In der Ankündigung, die Apple in der Nacht auf Montag verschickte, ging es ausnahmsweise nicht um ein neues Produkt. Doch die Aufmerksamkeit war im Vorfeld der kurzfristig angesetzten Pressekonferenz ähnlich groß. Apple-Chef Tim Cook wollte die lang erwartete Antwort auf die Frage liefern, was mit den riesigen Geldreserven geschehen soll .

Fast 100 Milliarden Dollar hat der Konzern in den vergangenen Jahren dank zahlreicher Bestseller wie dem iPad oder iPhone angehäuft. Das Geld könnte zur Belastung werden. Analysten und Investoren drängen darauf, den Geldberg abzubauen. Sie hatten im Vorfeld der Konferenz zahlreiche Ideen, wie das geschehen soll. Über ein eigenes Mobilfunknetz wurde ebenso spekuliert wie über die Verlagerung der Produktion in die Heimat. Sogar eine Apple-eigene Bank stand zur Debatte.

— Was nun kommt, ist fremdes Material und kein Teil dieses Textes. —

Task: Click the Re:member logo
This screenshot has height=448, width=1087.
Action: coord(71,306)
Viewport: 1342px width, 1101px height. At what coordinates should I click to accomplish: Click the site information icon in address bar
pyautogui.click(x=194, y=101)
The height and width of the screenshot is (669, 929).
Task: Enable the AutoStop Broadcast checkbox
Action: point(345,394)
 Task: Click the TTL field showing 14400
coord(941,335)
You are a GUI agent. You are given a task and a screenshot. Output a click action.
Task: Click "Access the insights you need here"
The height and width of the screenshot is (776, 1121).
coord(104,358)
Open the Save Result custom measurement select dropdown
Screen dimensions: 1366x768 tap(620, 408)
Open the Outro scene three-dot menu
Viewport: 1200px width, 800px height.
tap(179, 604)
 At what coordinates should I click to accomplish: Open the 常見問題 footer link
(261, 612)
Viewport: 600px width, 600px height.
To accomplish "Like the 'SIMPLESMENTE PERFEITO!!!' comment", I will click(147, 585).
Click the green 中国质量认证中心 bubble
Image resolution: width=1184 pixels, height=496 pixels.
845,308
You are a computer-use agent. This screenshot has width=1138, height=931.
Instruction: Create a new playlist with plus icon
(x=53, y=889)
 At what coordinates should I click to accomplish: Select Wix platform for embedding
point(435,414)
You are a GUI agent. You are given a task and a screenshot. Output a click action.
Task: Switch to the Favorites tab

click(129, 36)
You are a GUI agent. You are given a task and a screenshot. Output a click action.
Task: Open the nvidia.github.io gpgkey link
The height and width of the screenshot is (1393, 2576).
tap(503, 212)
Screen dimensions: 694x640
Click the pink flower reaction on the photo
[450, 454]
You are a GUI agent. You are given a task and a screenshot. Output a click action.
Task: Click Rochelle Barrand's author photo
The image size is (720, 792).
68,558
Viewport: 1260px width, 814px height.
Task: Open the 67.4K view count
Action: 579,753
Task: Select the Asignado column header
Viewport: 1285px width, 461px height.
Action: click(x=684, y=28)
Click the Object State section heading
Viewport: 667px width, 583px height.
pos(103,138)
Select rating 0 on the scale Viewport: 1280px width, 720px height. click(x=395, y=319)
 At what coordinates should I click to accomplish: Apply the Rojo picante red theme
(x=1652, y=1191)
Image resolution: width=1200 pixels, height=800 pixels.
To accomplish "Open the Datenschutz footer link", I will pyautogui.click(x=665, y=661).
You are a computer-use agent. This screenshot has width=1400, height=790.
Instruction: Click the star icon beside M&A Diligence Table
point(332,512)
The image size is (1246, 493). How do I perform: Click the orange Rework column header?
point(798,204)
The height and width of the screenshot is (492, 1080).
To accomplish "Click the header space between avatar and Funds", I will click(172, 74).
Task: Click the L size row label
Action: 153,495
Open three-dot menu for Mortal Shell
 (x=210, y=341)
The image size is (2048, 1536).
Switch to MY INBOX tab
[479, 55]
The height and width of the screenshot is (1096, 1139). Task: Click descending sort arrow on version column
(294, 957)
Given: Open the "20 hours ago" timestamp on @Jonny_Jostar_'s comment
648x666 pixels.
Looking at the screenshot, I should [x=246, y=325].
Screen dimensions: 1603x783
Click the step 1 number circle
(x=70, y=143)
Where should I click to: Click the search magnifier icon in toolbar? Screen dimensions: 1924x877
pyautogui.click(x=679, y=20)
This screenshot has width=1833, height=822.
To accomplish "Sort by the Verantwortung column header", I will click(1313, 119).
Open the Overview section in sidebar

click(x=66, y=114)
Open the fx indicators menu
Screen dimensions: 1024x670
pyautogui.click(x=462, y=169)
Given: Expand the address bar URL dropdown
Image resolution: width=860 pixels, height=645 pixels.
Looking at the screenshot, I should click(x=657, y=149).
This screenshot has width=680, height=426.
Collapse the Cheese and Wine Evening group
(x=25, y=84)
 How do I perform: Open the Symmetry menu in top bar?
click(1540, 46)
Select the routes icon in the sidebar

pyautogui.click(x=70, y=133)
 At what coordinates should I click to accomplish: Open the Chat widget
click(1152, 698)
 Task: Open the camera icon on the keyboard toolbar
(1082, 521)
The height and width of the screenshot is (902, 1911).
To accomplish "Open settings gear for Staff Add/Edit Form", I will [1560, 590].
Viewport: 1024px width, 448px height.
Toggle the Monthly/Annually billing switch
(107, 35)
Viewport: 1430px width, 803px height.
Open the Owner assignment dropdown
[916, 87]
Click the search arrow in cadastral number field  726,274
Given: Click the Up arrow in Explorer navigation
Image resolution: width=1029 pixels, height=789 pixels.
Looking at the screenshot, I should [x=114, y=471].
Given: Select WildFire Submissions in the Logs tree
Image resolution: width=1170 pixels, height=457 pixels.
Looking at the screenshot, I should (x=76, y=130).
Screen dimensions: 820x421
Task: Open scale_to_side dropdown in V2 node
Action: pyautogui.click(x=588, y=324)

Die Lösung war schließlich viel banaler: Ab Juli will der Technologiekonzern seinen Anlegern eine Dividende zahlen . Es ist das erste Mal seit 1995. "Wir hatten Geld übrig und dachten, es sei richtig, es mit unseren Anlegern zu teilen", sagte der Apple-Chef in der Konferenz am Montag. Der Konzern öffnet seine Aktie damit auch neuen Investoren wie Fonds, die ausschließlich Papiere mit Dividende in ihr Portfolio aufnehmen dürfen. Zudem startet Apple im September ein groß angelegtes Rückkaufprogramm in Höhe von zehn Milliarden Dollar. Insgesamt sollen die Geldreserven auf diese Weise um rund 45 Milliarden Dollar schrumpfen.

Ausschüttung löst die Probleme nicht

Viele sind von den Plänen enttäuscht. Denn wirklich für Abhilfe sorgen sie nicht. Laut Schätzungen wird Apple allein in den kommenden vier Quartalen zwischen 75 und 80 Milliarden Dollar an frischem Kapital sammeln und die Kriegskasse damit weiter füllen.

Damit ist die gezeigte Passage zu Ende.